▽

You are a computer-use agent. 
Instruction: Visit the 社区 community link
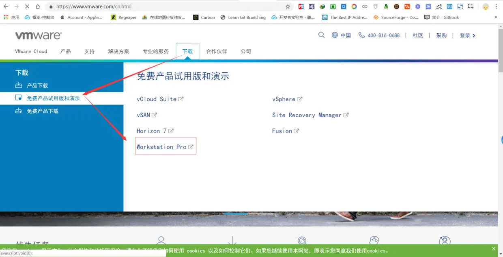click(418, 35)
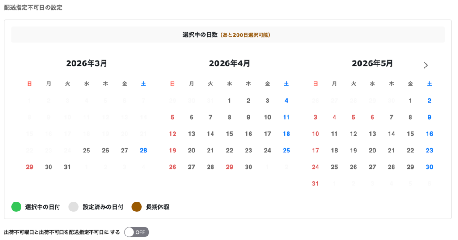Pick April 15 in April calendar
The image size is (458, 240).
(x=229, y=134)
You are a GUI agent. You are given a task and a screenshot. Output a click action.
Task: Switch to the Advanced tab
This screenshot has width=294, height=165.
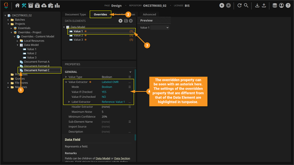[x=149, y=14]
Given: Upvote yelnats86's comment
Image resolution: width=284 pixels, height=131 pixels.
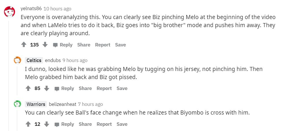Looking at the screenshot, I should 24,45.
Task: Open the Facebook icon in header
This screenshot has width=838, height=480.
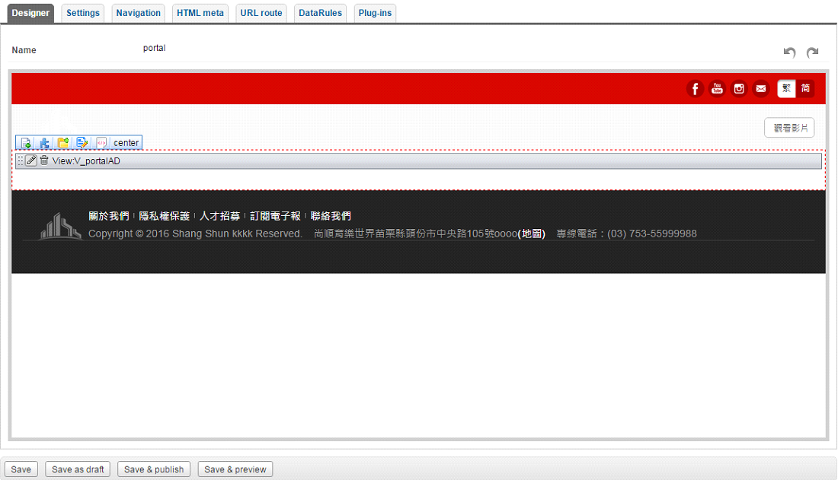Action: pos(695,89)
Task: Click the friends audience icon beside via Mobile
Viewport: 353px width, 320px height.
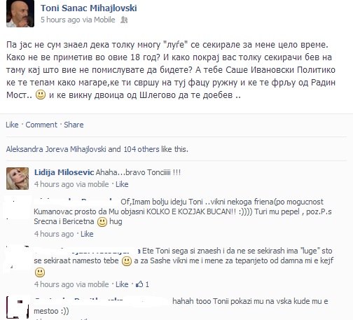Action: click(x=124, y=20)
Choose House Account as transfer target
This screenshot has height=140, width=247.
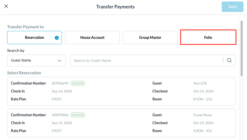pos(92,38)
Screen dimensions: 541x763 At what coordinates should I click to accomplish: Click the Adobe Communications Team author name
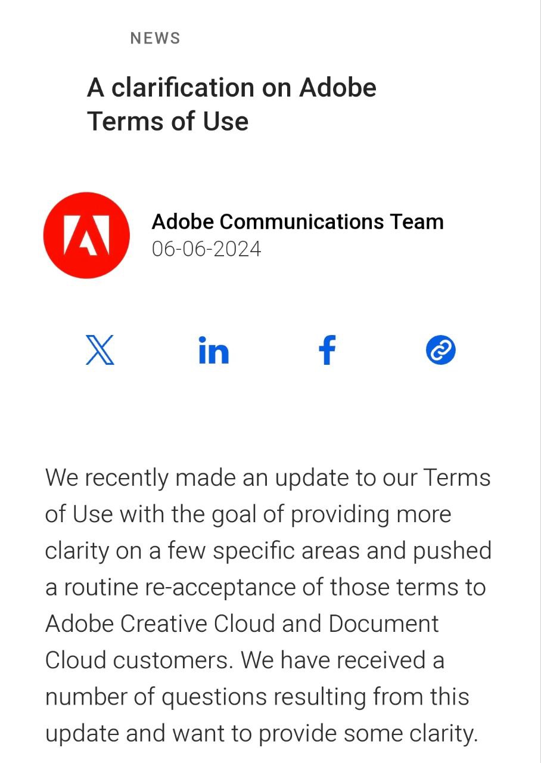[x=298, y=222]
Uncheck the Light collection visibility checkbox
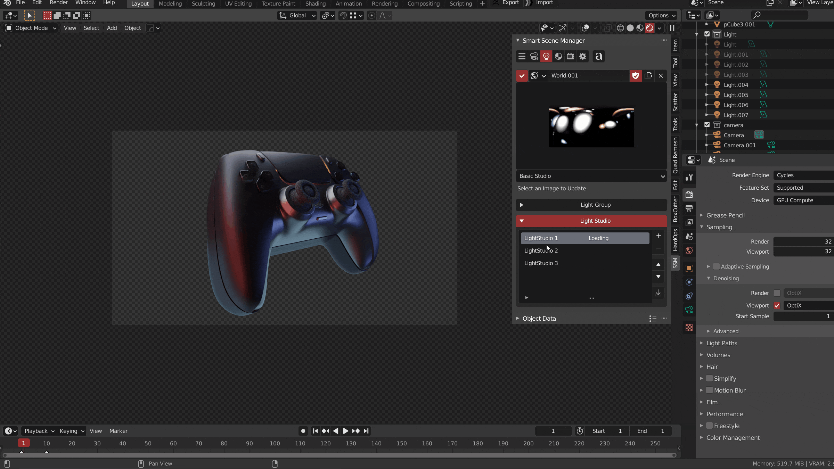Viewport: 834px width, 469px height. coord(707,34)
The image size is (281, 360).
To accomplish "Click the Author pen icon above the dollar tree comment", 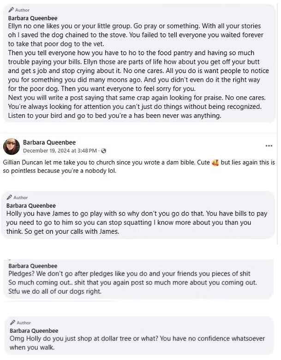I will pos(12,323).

△

Aim → Update the part of the lines that starts with the line containing "You are a GUI" and ends with the line containing "Action: pos(695,89)", both ends included, by replacing "Advanced" with "General" and changing nothing else. Return only those lines, without the pictures.

Answer for this exercise →
You are a GUI agent. You are given a task and a screenshot. Output a click action.
Task: Switch to the General tab
This screenshot has width=294, height=165.
[x=149, y=14]
Given: Upvote yelnats86's comment
Image resolution: width=284 pixels, height=131 pixels.
Looking at the screenshot, I should 24,45.
Task: Open the Facebook icon in header
This screenshot has width=838, height=480.
Action: pos(695,89)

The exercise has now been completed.